ところで彼のこの頃の日本での評価は2分していた。
褒める側では
「天才」「クリフォードブラウンの再来」などともてはやされる。
実際彼のプレイはうますぎるし穴が無い。

しかし一方で、評論家からはこんなヤジも飛んでいた。
「上手すぎて味がない」
「鑑賞しても面白くない」
「生意気」
「気に入らない」
「絶対認めない」

これは一体どういうことか。
私は彼がデビューしたとき
まだ学生であった。ハンコックと来日して
モードを吹いていな記憶があるが、お子様だった私には当選理解できなかった。
もちろん悪口も聞いていたからこのアルバムは聞きたかったけど
しばらく手を出さなかった。
というより
40年以上経ってやっと聞いたというわけであります。

当時の寺島靖国さんが著書「辛口ジャズノート」のコメント。
「ここにはリラックスはない。
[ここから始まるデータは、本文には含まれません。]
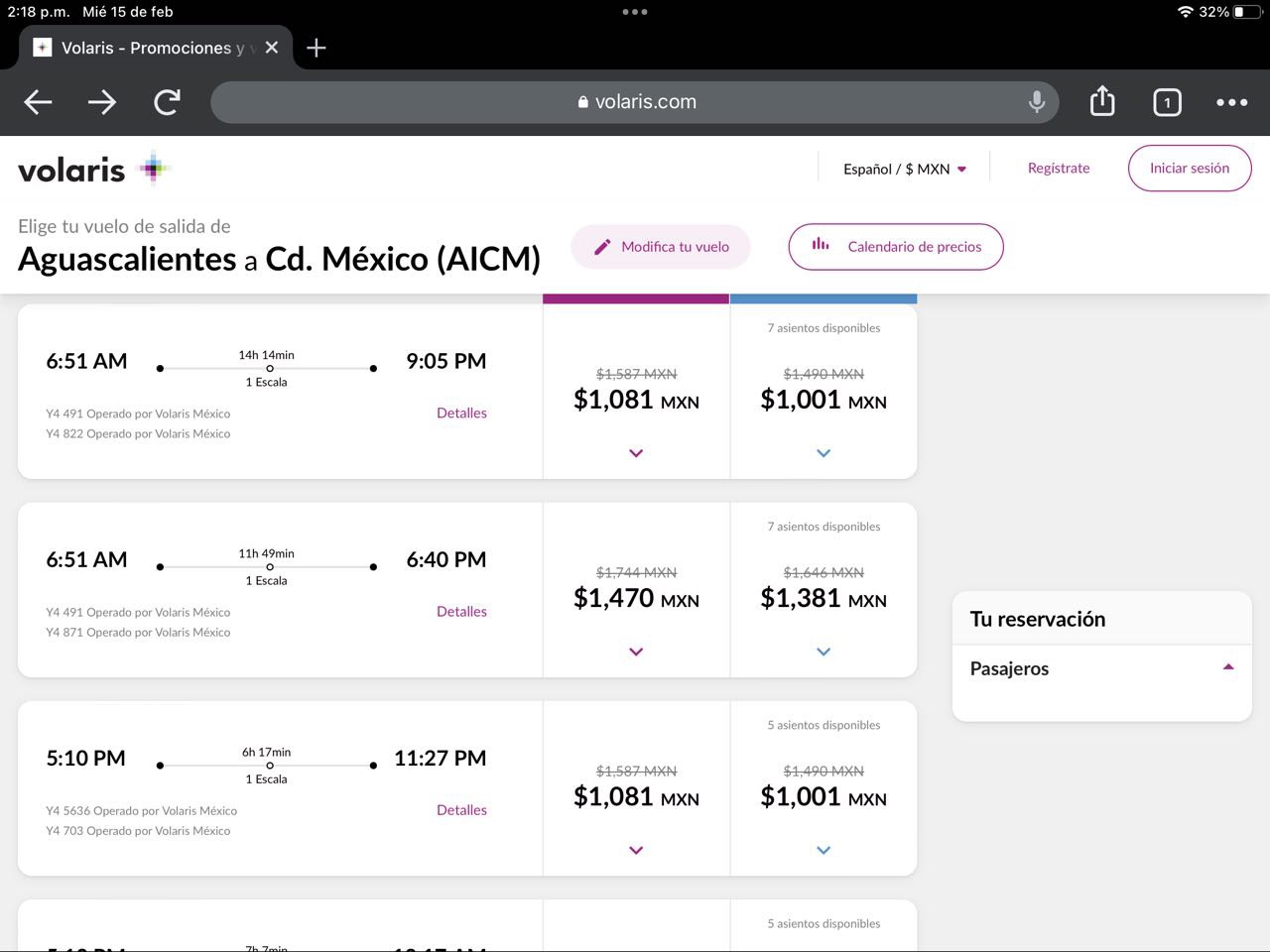The height and width of the screenshot is (952, 1270).
Task: Tap the microphone icon in the address bar
Action: pos(1037,102)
穏やかで気の利いたフレーズや、
思わずほほが緩むような楽しさもない。
聞こえてくるのはあくまでも挑戦的サウンドであり、
自分たちの音こそ正しいと言わんばかりの威圧的とも言える演奏、
意志がむき出しになった緊張感が張り詰める濃密なサウンドである」

これはもう自分たちが聴いてきたジャズジャイアント
リーモーガンやクリフォードブラウンの音楽の領域をあっさりと超えて
20歳そこそこの若者が何を言ってるんだ。・・・・という恨みすら感じる
冷静で評価されたコメントではないことは一目瞭然である。

ということは私は自分で確かめてみたいと思うようになったということなのである。

若きサイド面に囲まれてスタンダードを演じるこの作品は
バップではない。
作品とメロディーはスタンダードであるが、アドリブやコードはモード以外の何者でもない。
だから所詮彼の発想もマイルスやハンコックらの作り上げたモードジャズの領域内に収まっているというわけだ。
しかしうまい。
録音も良いし言うことなしだ。
寺島先生は感情が入っているから悪口になっているがその裏返しといっても良い出来栄えである。
リラックスできる。
テクニック音量が制御されて完璧なので当然リラックスできる。
気の利いたフレーズだらけで感動しかない。
自分たちこそ正しいと言わんばかりの演奏は自信に満ちていて
美しい。
そして飽きない。
上手すぎて味わいだらけのこのアルバムはこれからの私のマストアイテムになるであろう。
奇をてらわない彼の真面目な姿勢は私の生き方にもシンクロして・・・・
毎日真面目にコツコツ積み上げてこの作品を完成させたのだよ。
どうだ。
お前たちには真似できないだろう。
瞬間瞬間に閃いて度胸で勝負してたまたまヒットしてものではない。
そうだよ。
大事なのは積み重ねだよ。

日本の吹奏楽は毎日ロングトーンをやる。
野球部やサッカー部の部員はこのロングトーンを毎日毎朝聞いて育っている。

そんな積み重ねが目に映ってむしろ微笑ましく感じるのは私だけだろうか。
しかしウイントンくん。
風呂敷はもう少し小さく。
言葉は凶器ですよ。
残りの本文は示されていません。